Example: PostgreSQL + Qdrant

{
  "storage": {
    "backend": "postgresql",
    "vector": "qdrant",
    "postgresql": { "connection_string": "postgresql://..." },
    "qdrant": { "url": "http://localhost:6333" }
  }
}

See Storage Configuration for all options.

succ supports multiple LLM backends for operations like analyze, idle reflection, and skill suggestions:

{
  "llm": {
    "type": "local",
    "model": "qwen2.5:7b",
    "local": {
      "endpoint": "http://localhost:11434/v1/chat/completions"
    },
    "openrouter": {
      "model": "anthropic/claude-3-haiku"
    }
  }
}

| Key | Values | Default | Description | |-----|--------|---------|-------------| | llm.type | local / openrouter / claude | local | LLM provider | | llm.model | string | per-type | Model name for the active type | | llm.transport | process / ws / http | auto | How to talk to the backend |

Transport auto-selects based on type: claude uses process (or ws for persistent WebSocket), local/openrouter use http.

WebSocket transport (transport: "ws") keeps a persistent connection to Claude CLI, avoiding process spawn overhead on repeated calls:

{
  "llm": {
    "type": "claude",
    "model": "sonnet",
    "transport": "ws"
  }
}

Per-backend model overrides for the fallback chain:

{
  "llm": {
    "type": "claude",
    "model": "sonnet",
    "transport": "ws",
    "local": { "endpoint": "http://localhost:11434/v1/chat/completions", "model": "qwen2.5:7b" },
    "openrouter": { "model": "anthropic/claude-3-haiku" }
  }
}

Claude backend usage

The claude backend integrates with an existing, locally running Claude Code session and is intended only for in-session developer assistance by the same user, including tasks such as file analysis, documentation, indexing, and session summarization.

It is not supported for unattended background processing, cloud deployments, or multi-user scenarios.

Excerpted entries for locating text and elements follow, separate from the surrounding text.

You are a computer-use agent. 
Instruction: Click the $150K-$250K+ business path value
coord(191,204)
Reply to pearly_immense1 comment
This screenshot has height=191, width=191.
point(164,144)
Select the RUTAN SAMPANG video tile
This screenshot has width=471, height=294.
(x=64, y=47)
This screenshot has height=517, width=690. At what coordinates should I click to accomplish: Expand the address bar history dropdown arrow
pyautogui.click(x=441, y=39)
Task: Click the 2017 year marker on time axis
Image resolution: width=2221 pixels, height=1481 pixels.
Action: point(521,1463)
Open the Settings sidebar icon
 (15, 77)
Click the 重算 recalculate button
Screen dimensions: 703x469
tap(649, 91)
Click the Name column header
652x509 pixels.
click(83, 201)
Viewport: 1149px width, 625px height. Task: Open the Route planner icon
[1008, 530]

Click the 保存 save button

For automated, long-running, or cloud workloads, use the local or openrouter backends instead.

{
  "retention": {
    "enabled": true,
    "decay_rate": 0.01,
    "access_weight": 0.1,
    "keep_threshold": 0.3,
    "delete_threshold": 0.15
  }
}

Hybrid Search

Combines semantic embeddings with BM25 keyword search. Code search includes AST symbol boost, regex post-filtering, and symbol type filtering (function, method, class, interface, type_alias). Three output modes: full (code blocks), lean (file+lines), signatures (symbol names only).

| Aspect | Documents | Code | |--------|-----------|------| | Tokenizer | Markdown-aware + stemming | Naming convention splitter + AST symbol boost | | Stemming | Yes | No | | Stop words | Filtered | Kept | | Segmentation | Standard | Ronin + BPE | | Symbol metadata | N/A | function, class, interface names via tree-sitter |

Code tokenizer handles all naming conventions:

| Convention | Example | Tokens | |------------|---------|--------| | camelCase | getUserName | get, user, name | | PascalCase | UserService | user, service | | snake_case | get_user_name | get, user, name | | SCREAMING_SNAKE | MAX_RETRY_COUNT | max, retry, count |

Memory System

Local memory — stored in .succ/succ.db, project-specific.

Global memory — stored in ~/.succ/global.db, shared across projects.

succ remember "User prefers TypeScript" --global
succ memories --global

Architecture

your-project/
├── .claude/
│   └── settings.json      # Claude Code hooks config
└── .succ/
    ├── brain/             # Obsidian-compatible vault
    ├── hooks/             # Hook scripts
    ├── config.json        # Project configuration
    ├── soul.md            # AI personality
    └── succ.db            # Vector database

~/.succ/
├── global.db              # Global memories
└── config.json            # Global configuration

Documentation

Configuration Reference — All config options with examples
PRD Pipeline — Generate, execute, and verify tasks with quality gates
Storage Backends — SQLite, PostgreSQL, Qdrant setup and benchmarks
Benchmarks — Performance and accuracy metrics
Temporal Awareness — Time decay, validity periods
Ollama Setup — Recommended local LLM setup
llama.cpp GPU — GPU-accelerated embeddings
MCP Integration — Claude Code tools and resources
Security Hardening — Injection detection, IFC, guardrails, content sanitization
Troubleshooting — Common issues and fixes
Development — Contributing and testing

License

FSL-1.1-Apache-2.0 — Free to use, modify, self-host. Commercial cloud hosting restricted until Apache 2.0 date.